Rob Knight - HackMD

AI alignment problem

TL,DR; It is tempting to think of AI alignment as an ethical problem, but this presupposes that we have some means of making an ethical scheme binding on an AI, which we do not have. At best we have only unreliable means of constraining AI computation or outputs, which are not sufficient to meet any commonly-accepted standards of reliability for critical systems. By analogy with common computing systems such as disk drives and file systems, we can see that we lack the technology and engineering practice to ensure equivalent levels of reliability, and so much of our talk about AI ethics is akin to designing file hierarchies on top of a storage system that randomly forgets or rewrites data.

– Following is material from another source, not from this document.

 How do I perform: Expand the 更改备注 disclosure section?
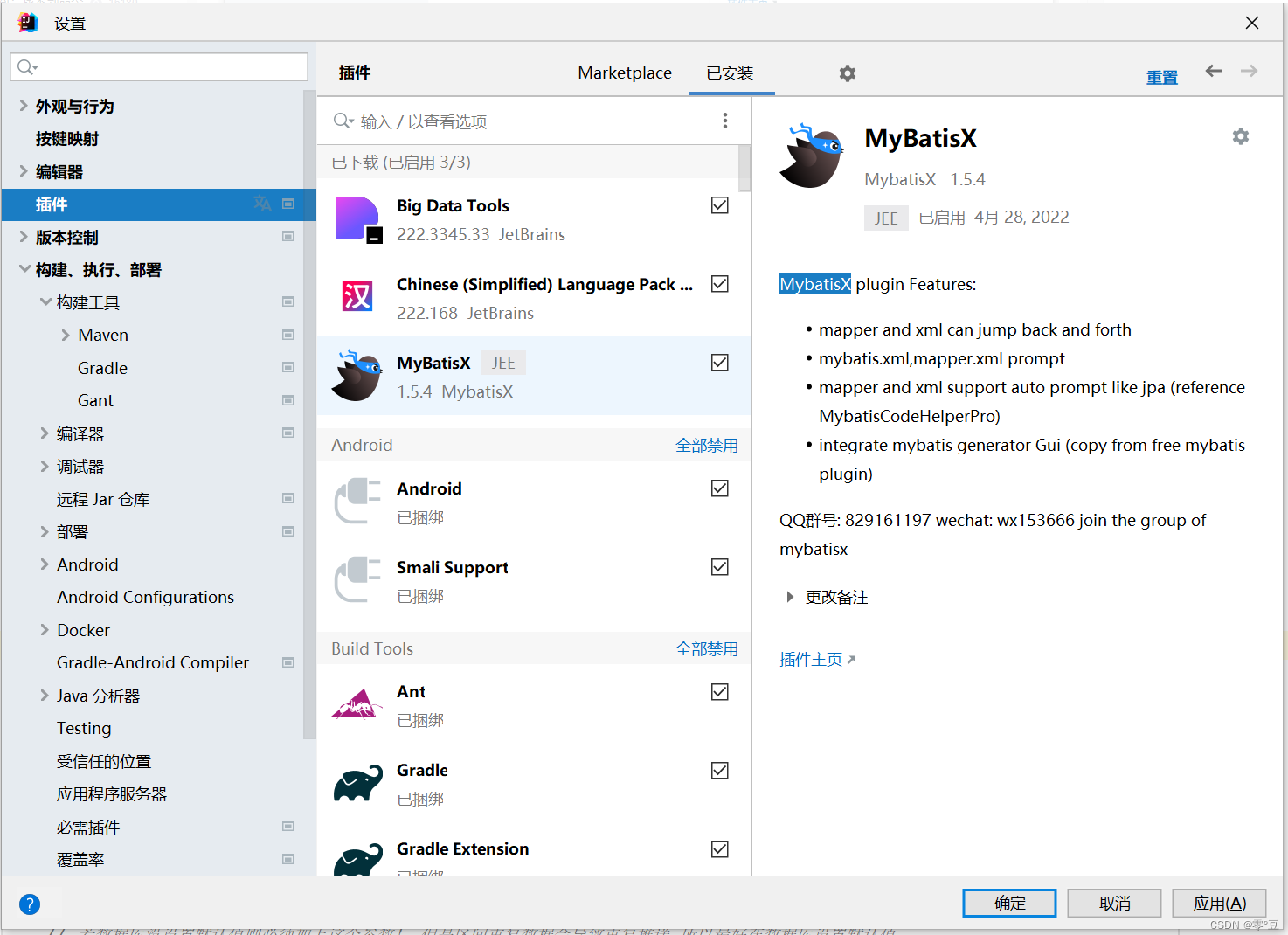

What do we mean by "alignment"? It is common to talk about an "alignment of interests" between people, such that what is good for person A is also good for person B. This serves as a good basis for A and B to cooperate with each other. Or we can talk about an "alignment of intent", such that A and B have decided that they both wish to pursue some particular outcome. We might also talk about an "alignment of values", where A and B have some general agreement about the kinds of things that they consider good and bad. Such alignment can also be pursued in larger groups. We could talk about alignment within an organisation. A well-aligned organisation is one in which most people are pursuing a common goal, in ways that are mutually supportive. A poorly-aligned organisation is one in which the actions of individuals conflict with each other, or conflict with the organisation's goals or purpose. We can address these problems in a variety of ways. If we wish to achieve an alignment of intent - that is, we want to get people to work together for a shared outcome - then we might seek first to align their interests. If you have a team of people who could work together to achieve something, we should make sure that it's in each person's interest to do so, by offering to pay each person something if the outcome is achieved. Or, if payment is not appropriate, we might try to rationally persuade people to collaborate by appealing to their shared values, showing how cooperation is the right thing to do in the circumstances.